I read a great post on the SlowDownNow.org blog. In it Christopher Richards describes his experience of being looked after by a doctor who took his time, then his experience of trying to find a new doctor after this first one had retired.
I’m pretty sure we’re losing something really important with our current round of NHS reform. And its something related to speed. Sure you need fast, effective treatment when you are acutely unwell, but the surgeon or physician who is tending you still needs to take his or her time and not rush things or the job just won’t get done properly. However, the big demand in health care these days is chronic disease and here we really have been looking for quick fixes at the expense of taking our time to listen, to understand and to enable patients to adapt, to grow and to enlarge their lives in the presence of their diseases.
An American sociology professor, Arthur Frank, wrote “The Wounded Storyteller” (ISBN 0-226-25993-5) to describe his study of how patients talk about their illnesses. He identified three major “genre” of narrative – the “restitution” one – which is the quick fix approach to health care (“A bit of me’s broken. If you could just fix it or replace then I’ll be on my way”). This is appropriate in much urgent and acute medicine but is really of no use in chronic illness or in enabling patients to become genuinely healthy. He proposes that doctors should help their patients to create new narratives – “quest narratives” based on the principles of Joseph Campbell’s work on the structure of myths and legends (otherwise known as Hero stories).
That very process entails a shift from the quick, the immediate, the partial to the slow, the lasting and the whole.
I wrote here about countering Getting Things Done with Dolce Far Niente, and here about finding the spaces where you can relax, and here about becoming aware of the gaps in our experience.
What ways do you slow down?
Does slowing down improve your quality of life? Give you time to reflect, re-charge, and to grow?

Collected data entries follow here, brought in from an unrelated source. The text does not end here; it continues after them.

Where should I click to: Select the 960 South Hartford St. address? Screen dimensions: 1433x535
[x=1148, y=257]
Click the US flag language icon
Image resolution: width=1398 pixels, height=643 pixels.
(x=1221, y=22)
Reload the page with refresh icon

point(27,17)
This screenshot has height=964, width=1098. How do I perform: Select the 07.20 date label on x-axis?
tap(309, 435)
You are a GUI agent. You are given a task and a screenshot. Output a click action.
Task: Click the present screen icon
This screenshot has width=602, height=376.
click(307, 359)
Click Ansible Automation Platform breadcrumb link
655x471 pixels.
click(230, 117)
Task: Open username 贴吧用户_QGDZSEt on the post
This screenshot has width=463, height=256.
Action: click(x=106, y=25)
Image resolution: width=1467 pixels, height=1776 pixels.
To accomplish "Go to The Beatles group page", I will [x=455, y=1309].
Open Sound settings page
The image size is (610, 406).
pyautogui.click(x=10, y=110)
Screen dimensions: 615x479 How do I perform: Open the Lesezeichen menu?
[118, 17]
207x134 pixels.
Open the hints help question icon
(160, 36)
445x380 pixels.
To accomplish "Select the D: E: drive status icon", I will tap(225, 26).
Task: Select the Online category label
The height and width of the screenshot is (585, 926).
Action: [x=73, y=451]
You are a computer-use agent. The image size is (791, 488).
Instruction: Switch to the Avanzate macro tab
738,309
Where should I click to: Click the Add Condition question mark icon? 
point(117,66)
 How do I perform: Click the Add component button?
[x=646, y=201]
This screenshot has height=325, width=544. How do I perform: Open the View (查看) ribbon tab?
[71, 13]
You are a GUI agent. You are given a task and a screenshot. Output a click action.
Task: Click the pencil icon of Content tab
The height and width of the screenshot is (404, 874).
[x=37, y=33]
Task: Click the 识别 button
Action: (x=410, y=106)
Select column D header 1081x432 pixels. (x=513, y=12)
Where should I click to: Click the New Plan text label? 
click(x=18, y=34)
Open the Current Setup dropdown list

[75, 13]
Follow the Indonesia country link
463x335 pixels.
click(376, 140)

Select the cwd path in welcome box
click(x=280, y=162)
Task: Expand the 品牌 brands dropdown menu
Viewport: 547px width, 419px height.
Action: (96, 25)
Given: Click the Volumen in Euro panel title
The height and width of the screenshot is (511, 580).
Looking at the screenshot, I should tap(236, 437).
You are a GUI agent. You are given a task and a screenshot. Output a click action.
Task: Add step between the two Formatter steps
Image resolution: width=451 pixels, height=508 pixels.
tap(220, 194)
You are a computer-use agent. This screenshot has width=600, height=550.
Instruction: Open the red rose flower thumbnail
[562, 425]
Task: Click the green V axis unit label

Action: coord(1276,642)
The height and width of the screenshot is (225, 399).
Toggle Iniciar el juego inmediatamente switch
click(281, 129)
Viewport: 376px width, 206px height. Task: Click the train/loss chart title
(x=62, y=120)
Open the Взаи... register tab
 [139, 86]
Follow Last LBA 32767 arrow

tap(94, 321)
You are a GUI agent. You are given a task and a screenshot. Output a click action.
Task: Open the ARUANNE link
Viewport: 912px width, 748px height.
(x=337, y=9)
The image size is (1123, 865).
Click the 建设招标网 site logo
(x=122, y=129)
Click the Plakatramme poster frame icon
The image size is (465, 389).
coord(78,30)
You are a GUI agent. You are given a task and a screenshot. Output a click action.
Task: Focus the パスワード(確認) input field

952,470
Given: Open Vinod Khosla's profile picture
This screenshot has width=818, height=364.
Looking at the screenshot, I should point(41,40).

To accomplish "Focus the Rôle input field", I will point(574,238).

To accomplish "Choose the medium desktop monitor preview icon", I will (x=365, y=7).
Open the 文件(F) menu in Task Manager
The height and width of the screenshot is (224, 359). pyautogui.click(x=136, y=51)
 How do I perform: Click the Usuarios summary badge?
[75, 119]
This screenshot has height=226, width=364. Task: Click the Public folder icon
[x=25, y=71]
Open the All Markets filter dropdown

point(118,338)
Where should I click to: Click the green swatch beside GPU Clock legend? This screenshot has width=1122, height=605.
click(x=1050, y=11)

Watch this interesting TED talk about “Slowing down in a world built for speed”:
http://www.ted.com/index.php/talks/view/id/73
GREAT link Sugar Mouse, I really enjoyed it. If anybody wants an intro to the Slow Movement idea, this is a great place to start.
I was just thinking about this yesterday, because of how speeding up will always get me producing bad work, bad paintings, bad drawings, things to just throw away. Art is something that only gets better if you put your heart and soul into it, all of your love, time and attention, so the very millisecond that you try to speed it up is when it doesn’t work (probably just like any endeavor that humans could put energy into). So because of art being a lifestyle – a way of living, that mentality seeps into all other facets, making me want to always take real notice of the world and really digest the value in life.
Bob,
Thank you for your post and the comment on my blog. I shall add you to my blogroll. Your story of finding a more time-friendly occupation is instructive. Well done for making such a move.
I have another such story from an American academic who gave up the rat race for a calmer position in New Zealand: Less prestige but a happier life.
I hope you were not in such a rush that you failed to drop by the official International Institute of Not Doing Much (IINDM) at http://www.SlowDownNow.org.
I am hard at work slowly thinking about how Dr. Émile Lenteur came to discover Relaxons. For those that don’t know, Relaxons are particles given off by calm and slow people. Close proximity to a slow person excreting Relaxons will have the effect of calming the hurried and harried. All the more reason to Slow Down Now.
I just returned a book to the library and I can’t remember the name of it. It’s a sad thing that I remember so little. I forget so much.
I do remember that is was a history of medicine in the United States. It was a thick boo, but it all boils down to a call for more time to educate doctors.
At one time education used to be controlled by the universities, but in the last few decades there is more time-pressure to rush doctors through medical school and the quality of education is declining. Our system here in the US is broken, and that isn’t even addressing the access issue.
NHS reform, sound like it is a naughty child and needs to be reprimanded.
Your in slowness,
Christopher
I meant a thick book, not a think boo.
oh that’s a shame, Christopher, I quite liked the idea of a think boo! (or even a thick boo!)
I agree with you that education has become too rushed, just like medicine. I think the Slow movement is really interesting. The more we rush things, the poorer the experience.
Maybe we need to add “Slow Health” to the Slow Movement and start to campaign for doctors and patients to be able to spend more time together.
You are so right about the “NHS reform” – it does make it sound like the NHS is a naughty child. How English Public School!
I really do feel that the fundamental failure of our Health Care Systems is speed – if we spend too little time with patients, then we neither understand them properly (so we don’t make full enough “diagnoses”), nor do we fully treat them – have a look at my post on the “3 Rs of Health Care” – it takes time to help a person by not just going for a quick fix, but instead to assist their recovery and make them more resilient so they don’t just get sick again quickly.